Come fotografare la danza

Nella danza contemporanea si possono trovare le più ostiche combinazioni tra scarsa illuminazione, luci variabili e movimento rapido. Come fotografare al meglio in queste condizioni?

Dario Bonazza | 16 Novembre 2022

Come fotografo di scena, mi trovo a seguire da parecchi anni la danza, la musica e il teatro della mia zona, soprattutto in occasione di festival. Per darvi l’idea, nel momento in cui scrivo sono appena uscito da un festival di danza contemporanea dove avevo da fotografare trentaquattro eventi in dieci giorni!

Qui parlerò più che altro di fotografare la danza, sia perché è il mio principale ambito di attività sia perché se tecnicamente ve la cavate con la danza contemporanea, poi tutto il resto vi sembrerà uno scherzo. Ed in effetti lo sarà, visto che nella danza contemporanea si possono trovare le più ostiche combinazioni tra scarsa illuminazione, luci variabili per intensità e colore e movimento rapido dei soggetti. Non mi viene in mente nessun altro ambito dove questi aspetti condizionino così pesantemente le intenzioni del fotografo e mettano così a dura prova il mezzo tecnico, fino a superarne talvolta i limiti. Chiaramente la situazione non è sempre così critica, visto che ci sono anche spettacoli con luce abbondante e altri in esterni in luce diurna (che tuttavia non è sempre favorevole), ma se volete dedicarvi alla foto di scena dovete mettere in conto tutte le possibilità. Chi dice “ah, no, io più di ISO 1600…” è meglio che si dedichi ad altro.

*-*-*

_Cosa fare_
Riporta dall'estratto sulla danza tutto ciò che va da "Come fotografare la" fino a "in dieci giorni!", cambiando "danza contemporanea" in "danza moderna".

_Materiale fornito_
*-*-*

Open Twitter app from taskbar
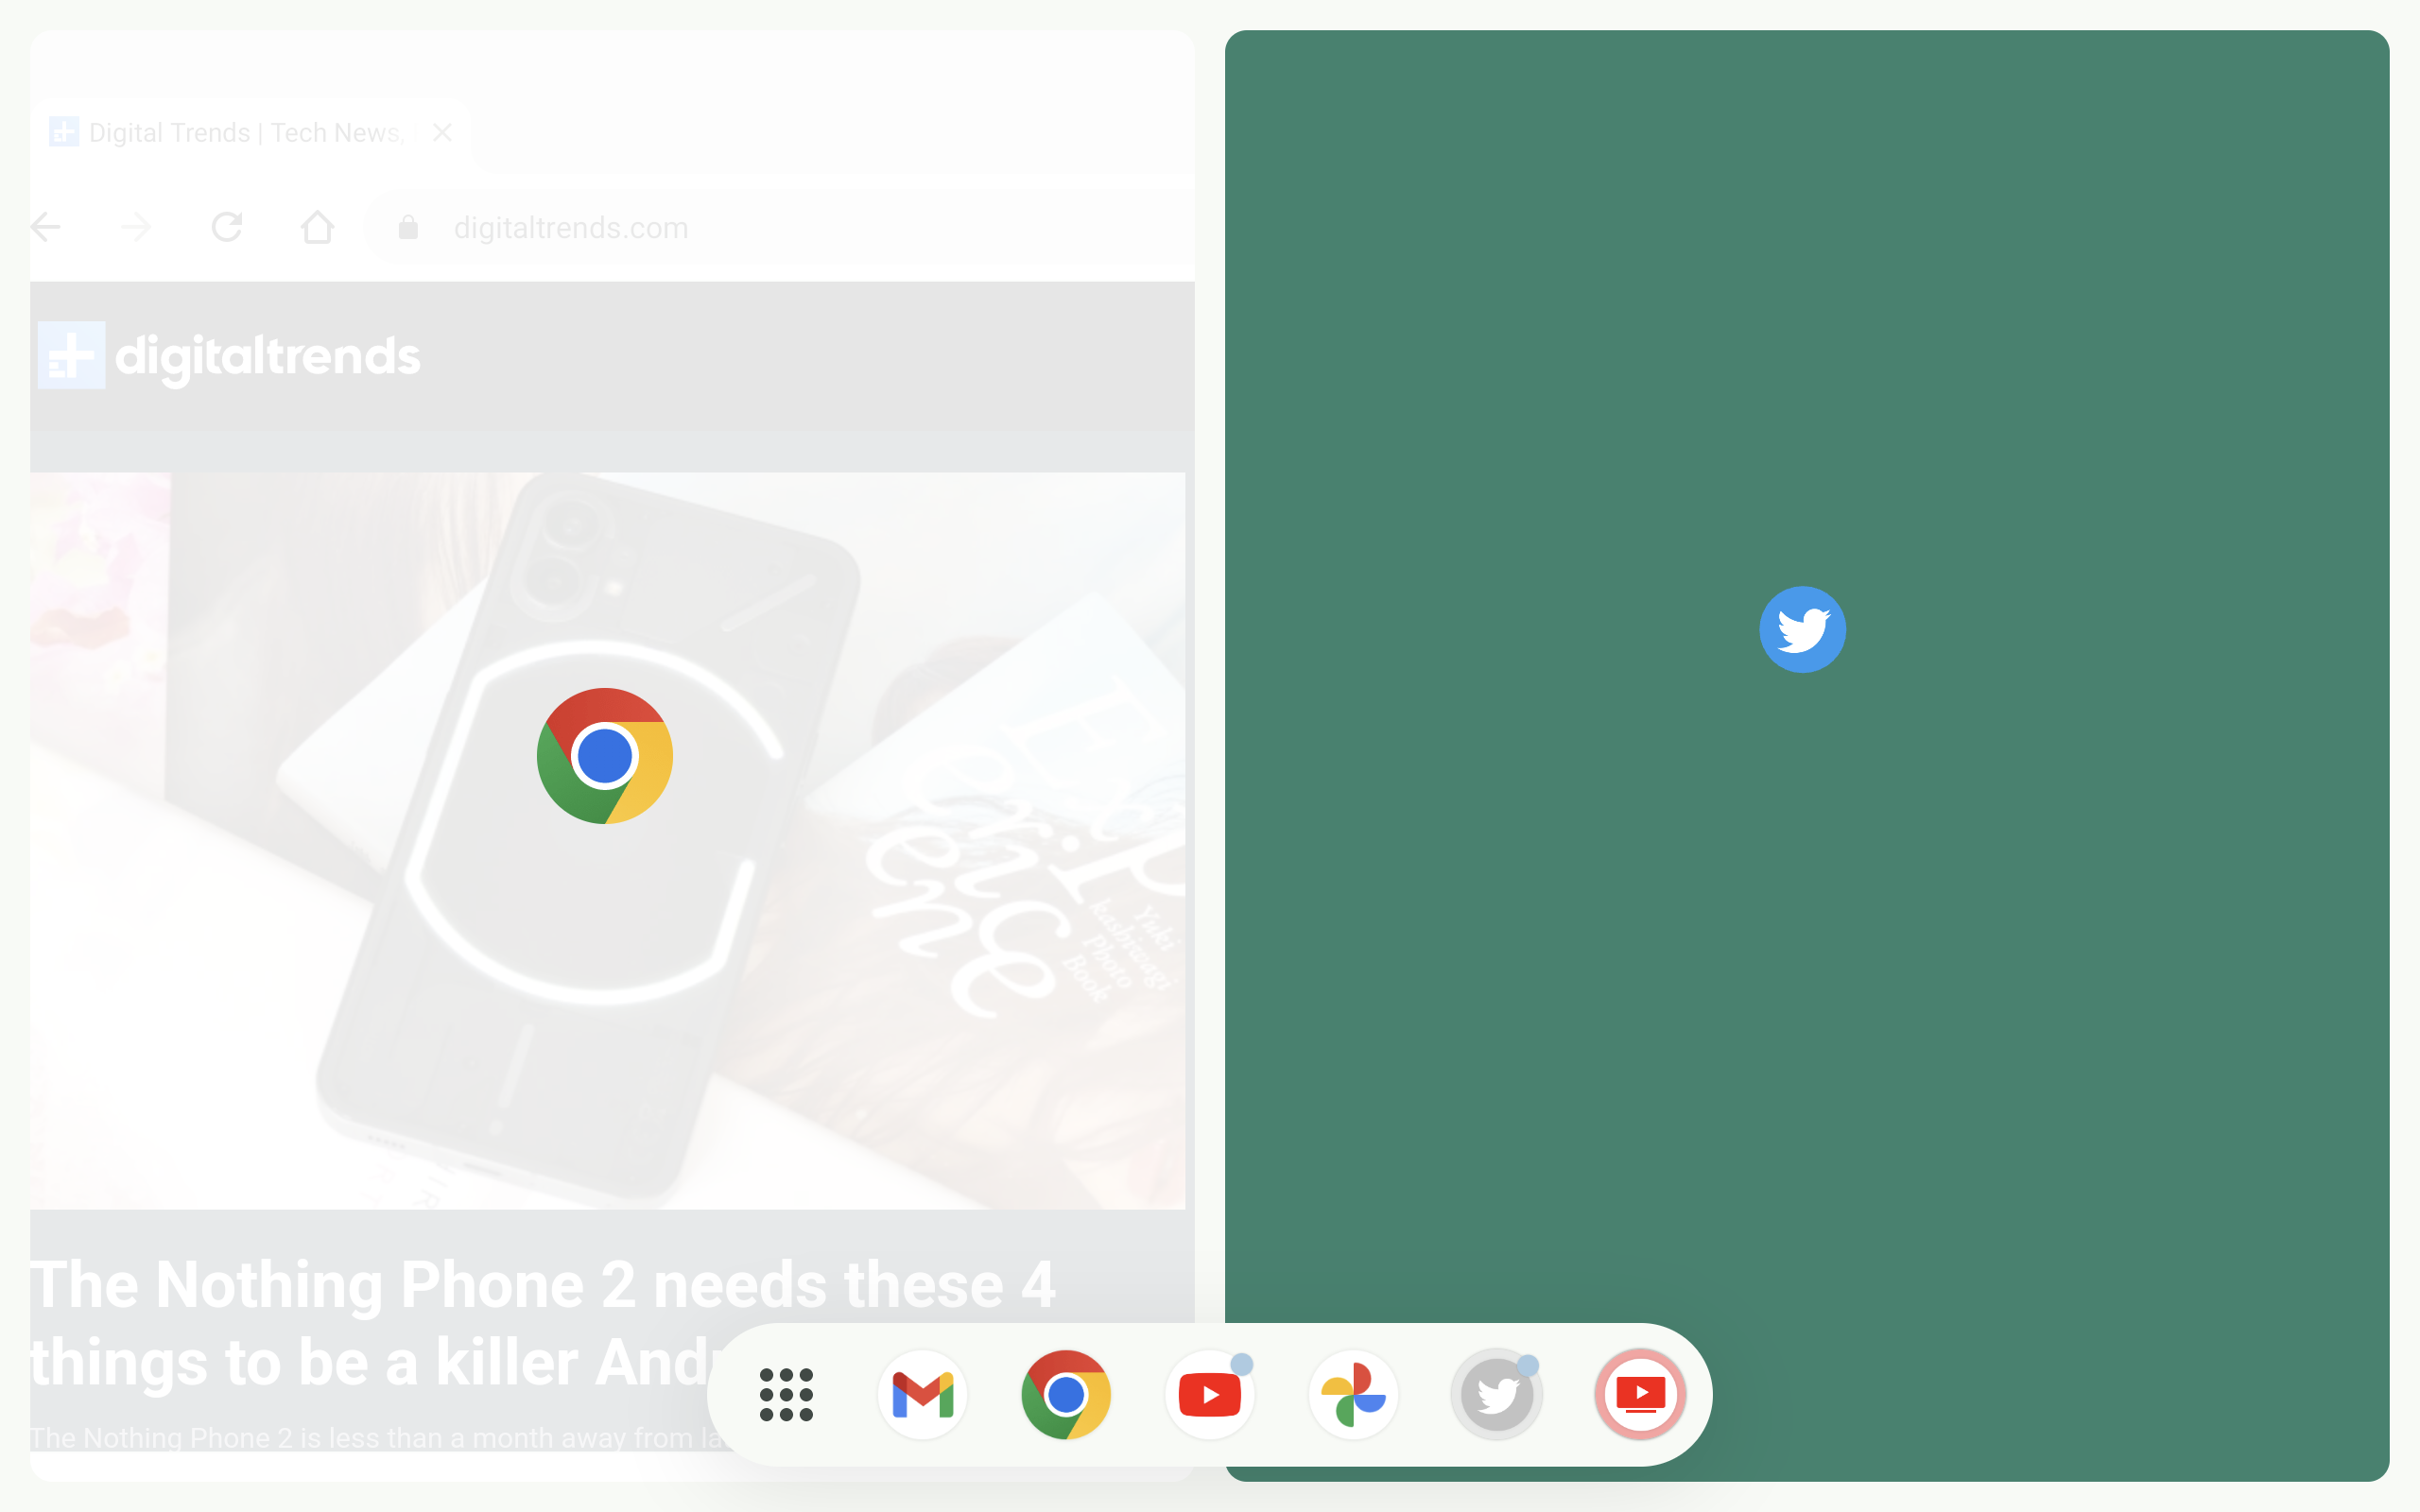This screenshot has width=2420, height=1512. click(x=1493, y=1394)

*-*-*

_Risposta_
Come fotografare la danza

Nella danza moderna si possono trovare le più ostiche combinazioni tra scarsa illuminazione, luci variabili e movimento rapido. Come fotografare al meglio in queste condizioni?

Dario Bonazza | 16 Novembre 2022

Come fotografo di scena, mi trovo a seguire da parecchi anni la danza, la musica e il teatro della mia zona, soprattutto in occasione di festival. Per darvi l’idea, nel momento in cui scrivo sono appena uscito da un festival di danza moderna dove avevo da fotografare trentaquattro eventi in dieci giorni!